─── SOURCE EXTRACT

Chemical analysis methods

All grain and soil analyses were conducted in numerical sequence of the sample ID at Rothamsted Research and the University of Nottingham, UK.

Grain analysis

Elemental concentrations (see Figs. 2 and 3 and Supplementary file 4) of grain were determined after microwave digestion of approximately 0.2 g of ground samples with concentrated nitric acid (70% HNO3, trace analysis grade). Samples collected from the Amhara Region of Ethiopia in 2017 were microwave digested using a Multiwave 3000 48-vessel MF50 rotor (Anton Paar GmbH, Graz, Austria) in 2 mL HNO3, 1 mL Milli-Q water (18.2 MΩ cm; Fisher Scientific) and 1 mL H2O2 at a power of 1400 W, temperature 140 °C, pressure of 2 MPa for 45 min. Samples collected in Malawi and Ethiopia in 2018–2019 were microwave digested in a Multiwave Pro with a 41HVT56 rotor and pressure-activated venting vessels made of modified polytetrafluoroethylene (56-ml ‘SMART VENT’, Anton Paar). The digestion was achieved using 6 mL of HNO3. at a power of 1,500 W, with 10 min heating to 140 °C, 20 min holding at 140 °C, and 15 min cooling to 55 °C. After digestion, the samples were made to 15 mL using Milli-Q water, then stored in capped tube at room temperature for ≈ 1 week until the chemical analysis. Prior to analysis by inductively coupled plasma mass spectrometry (ICP-MS; Thermo Fisher Scientific iCAP Q, Thermo Fisher Scientific, Bremen, Germany), samples were further diluted 1:5 with Milli-Q water.

──────
─── DATA PROVIDED

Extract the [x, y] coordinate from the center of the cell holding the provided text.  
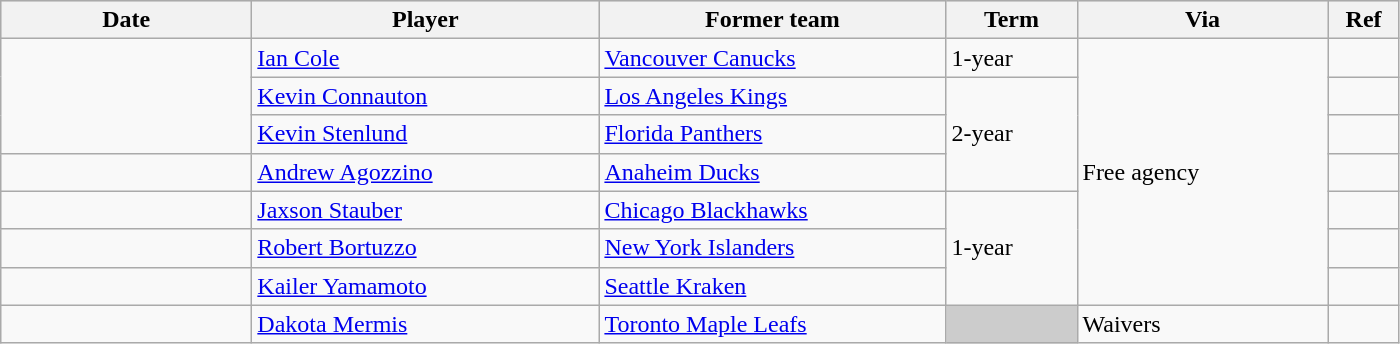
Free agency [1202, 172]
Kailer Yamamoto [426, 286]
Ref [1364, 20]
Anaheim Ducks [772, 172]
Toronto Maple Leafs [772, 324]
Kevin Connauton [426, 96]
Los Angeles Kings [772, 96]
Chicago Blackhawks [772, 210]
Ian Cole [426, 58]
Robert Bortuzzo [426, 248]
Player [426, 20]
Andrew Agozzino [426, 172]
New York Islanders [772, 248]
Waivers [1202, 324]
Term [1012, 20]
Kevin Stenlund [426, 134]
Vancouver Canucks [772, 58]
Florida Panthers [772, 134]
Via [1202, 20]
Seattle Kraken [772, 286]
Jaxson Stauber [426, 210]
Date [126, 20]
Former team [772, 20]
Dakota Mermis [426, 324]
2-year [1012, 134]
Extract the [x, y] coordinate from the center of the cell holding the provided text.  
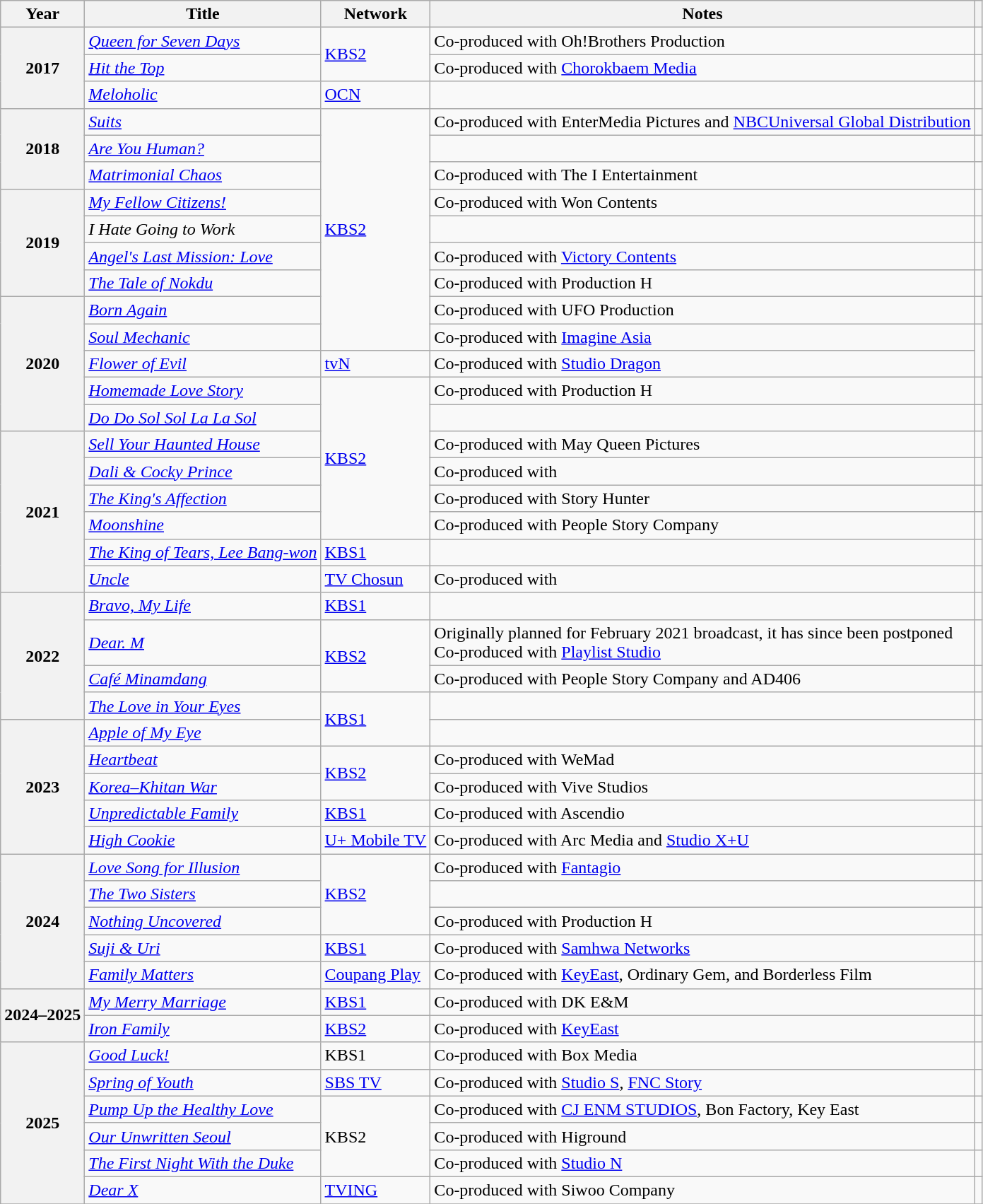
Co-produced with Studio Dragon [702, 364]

──────

● **LIST OF TASKS**
A - Condense the paragraph of the methods extract that begins "Elemental concentrations (see Figs. 2 and 3" into a bulleted list. Keep its main facts.
B - Return the stretch of the methods extract from "Chemical analysis methods" through "of Nottingham, UK.", copied word for word.

● **TASK-BY-TASK SOLUTIONS**
A -
- Grain element concentrations were measured after microwave digestion of about 0.2 g of ground sample with concentrated nitric acid (70% HNO3, trace analysis grade).
- Samples from the Amhara Region of Ethiopia (2017) were digested in a Multiwave 3000 with a 48-vessel MF50 rotor (Anton Paar). They were digested in 2 mL HNO3, 1 mL Milli-Q water and 1 mL H2O2 at 1400 W, 140 °C and 2 MPa for 45 min.
- Samples from Malawi and Ethiopia (2018–2019) were digested in a Multiwave Pro with a 41HVT56 rotor. It used 56-ml 'SMART VENT' pressure-activated venting vessels of modified polytetrafluoroethylene (Anton Paar).
- These samples were digested with 6 mL HNO3 at 1,500 W: 10 min heating to 140 °C, 20 min holding at 140 °C, and 15 min cooling to 55 °C.
- After digestion, samples were made up to 15 mL with Milli-Q water. They were kept in capped tubes at room temperature for about one week until analysis.
- Before ICP-MS analysis (Thermo Fisher Scientific iCAP Q), samples were diluted a further 1:5 with Milli-Q water.

B -
Chemical analysis methods

All grain and soil analyses were conducted in numerical sequence of the sample ID at Rothamsted Research and the University of Nottingham, UK.